2. The semi-supervised, multi-round medical dialog reply generation method of claim 1, wherein the inference state tracker and the inference policy network are both encoder-decoder architectures.

3. The semi-supervised multiple round of medical dialog reply generation method of claim 1, wherein the a priori state tracker and the a priori policy network are both encoder-decoder structures.

4. The method of claim 1, wherein the response generator is a GRU-based decoder.

5. The semi-supervised, multi-round medical dialog reply generation method of claim 1, wherein the semi-supervised medical dialog model is trained using supervised and unsupervised data.
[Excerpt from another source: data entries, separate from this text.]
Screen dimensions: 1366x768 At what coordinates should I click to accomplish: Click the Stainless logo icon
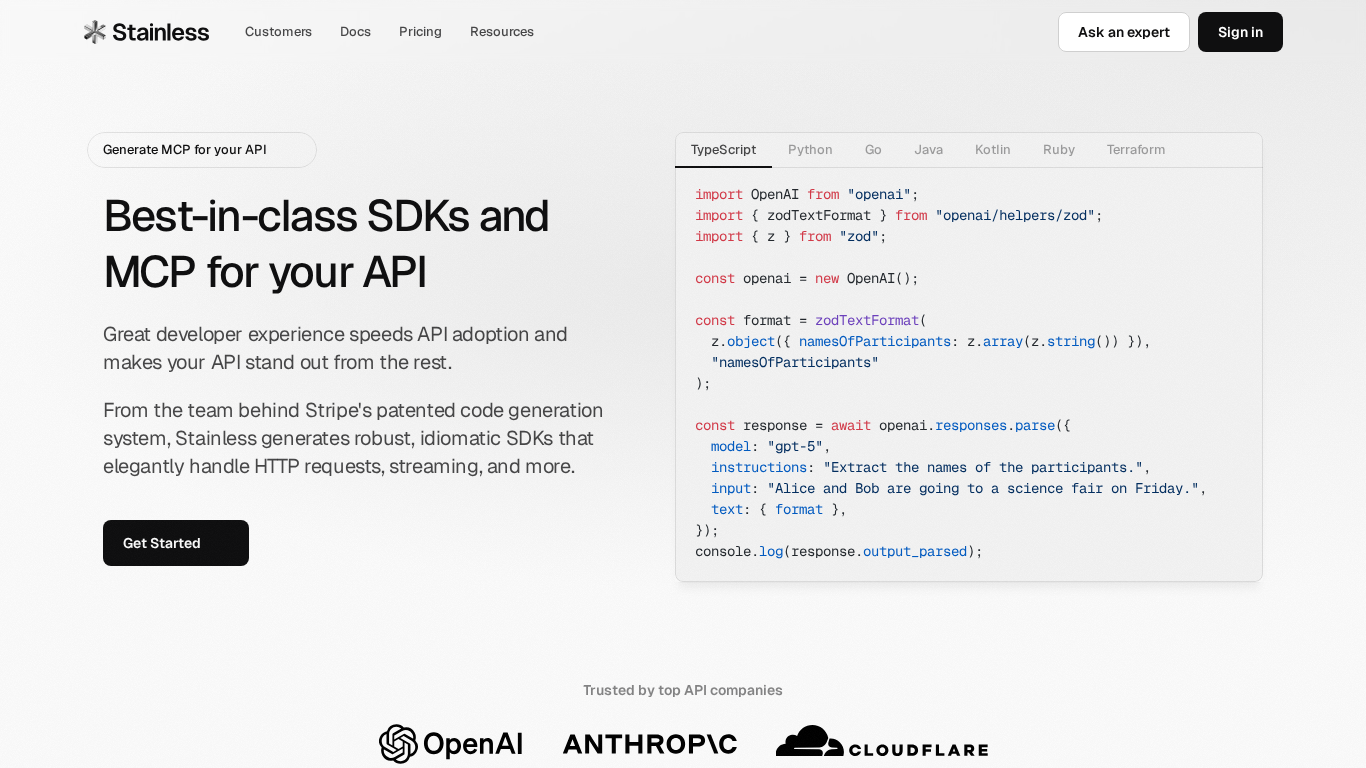click(95, 32)
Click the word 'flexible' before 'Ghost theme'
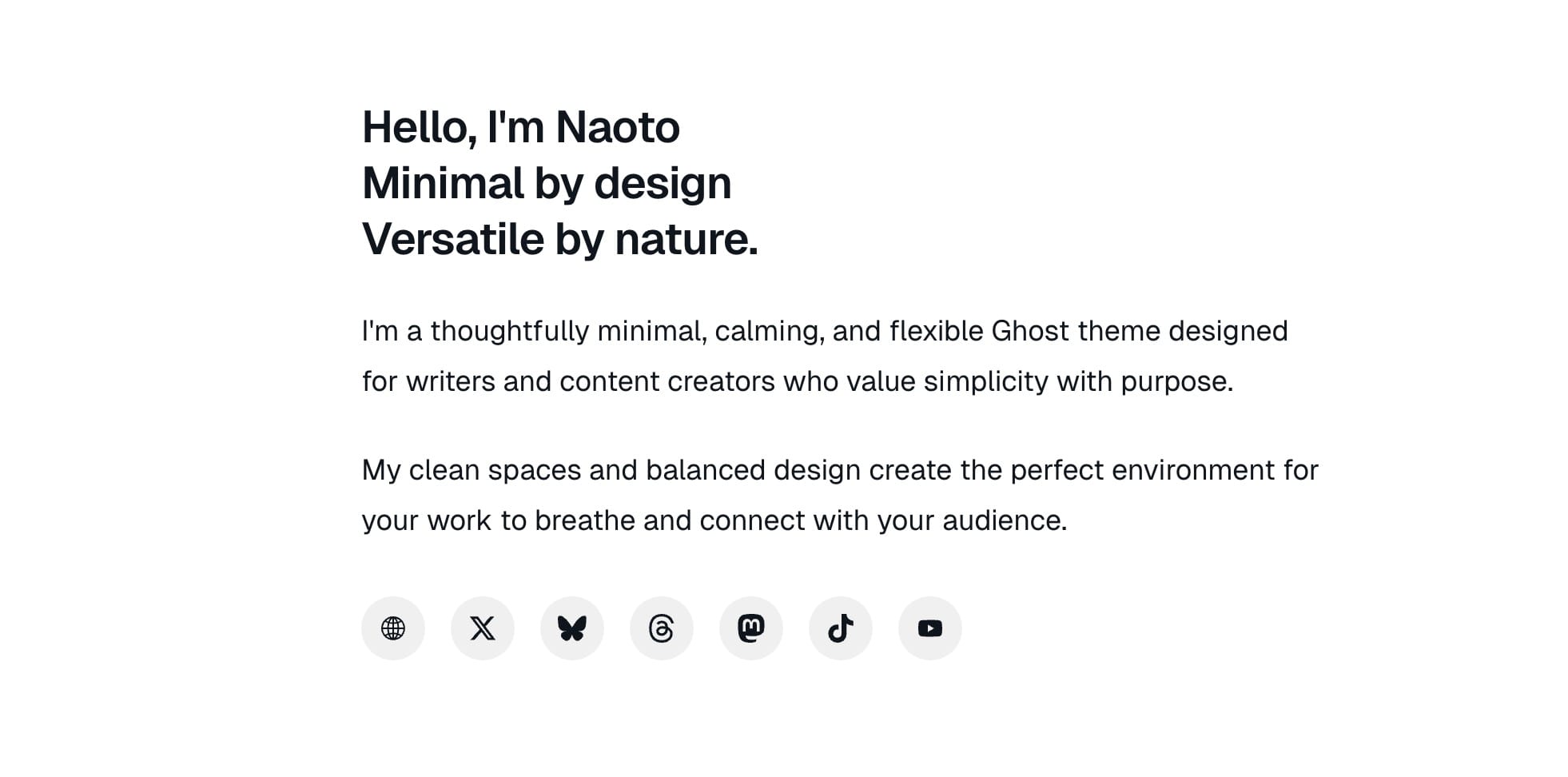The image size is (1568, 777). (x=937, y=331)
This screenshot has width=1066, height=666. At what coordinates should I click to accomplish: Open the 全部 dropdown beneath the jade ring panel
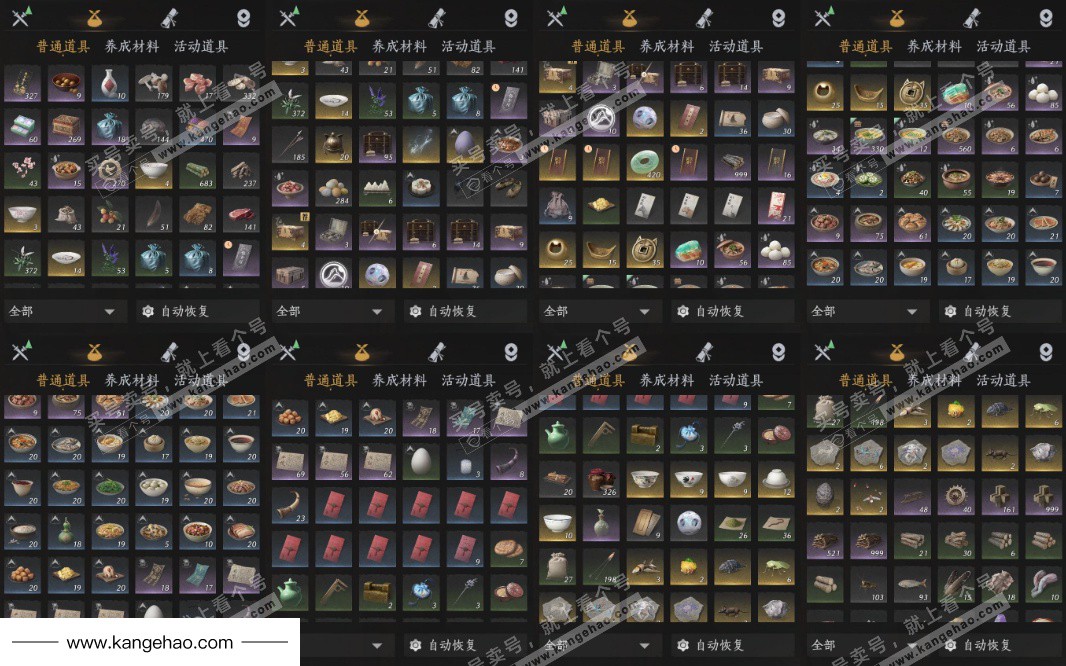(600, 311)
6. The semi-supervised multiple round of medical conversation reply generation method of claim 5, wherein a training loss function of unsupervised data is split into L^s and L^aTwo training objectives, minimization of L^sImproving model state tracking performance, minimizing L in the second stage^s+L^aSo as to maintain the state tracking effect and the strategy learning ability of the training model.

7. A semi-supervised, multi-round medical dialog reply generation system, comprising:

8. The semi-supervised, multi-round medical dialog reply generation system of claim 7, wherein the inference state tracker and the inference policy network are both encoder-decoder architectures; both the a priori state tracker and the a priori policy network are encoder-decoder structures.

9. A computer-readable storage medium, on which a computer program is stored which, when being executed by a processor, carries out the steps of the semi-supervised multi-round medical dialog reply generation method of any one of claims 1-6.

10. A computer device comprising a memory, a processor and a computer program stored on the memory and executable on the processor, wherein the processor when executing the program implements the steps in the semi-supervised multiple round medical session reply generation method of any one of claims 1-6.